Following a failure to submit documents to the PEC since July 2016, in October 2016, the Public Ethics Commission filed a suit asking Gibson McElhaney to release documents. In August 2017, the PEC voted to send the matter to an administrative law judge to hear McElhaney's and the commission's arguments and create a recommendation of how the PEC should proceed. The judge recommended a $8,625 penalty stating that her failure to comply with the subpoena and other conduct amounted to "aggravating factors" and a refusal to cooperate. McElhaney claimed her failure to respond at that time was due her grieving the death of her grandson. The PEC ultimately levied a drastically reduced fine of $2,550 after a show of support from her constituents and supports as well as hours of comments.

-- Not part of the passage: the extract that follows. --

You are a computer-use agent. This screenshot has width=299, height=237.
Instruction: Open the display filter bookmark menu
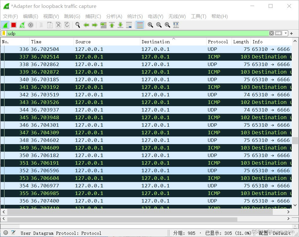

According to McElhaney, her neighbors had brought the issue to her and that the City Attorney's Office had guided her through the process. She viewed the architect's work not as a personal gift but as a service to residents of her district stating "the community felt that our concerns were being ignored so I asked a local respected architect for help on this specific technical question. If I had thought asking the architect for help could implicate the ethics laws, I of course would not have done so. While accepting the reduced fine, McElhaney shared appreciation with the commissioners but also remarked that she thought the years long probe was a waste of public money stating "It still feels unfair but it's far less egregious."

In 2020, Gibson McElhaney was associated with a different ethics investigation because campaign contributions made to her and four other councilmembers were allegedly linked to a contractor seeking a favorable legal decision and a land deal. Public Ethics Commission investigators believe the owners of California Waste Solutions, including David Duong and his son, Andy Duong, funneled money over several election cycles through "straw donors" to multiple councilmembers’ campaign committees.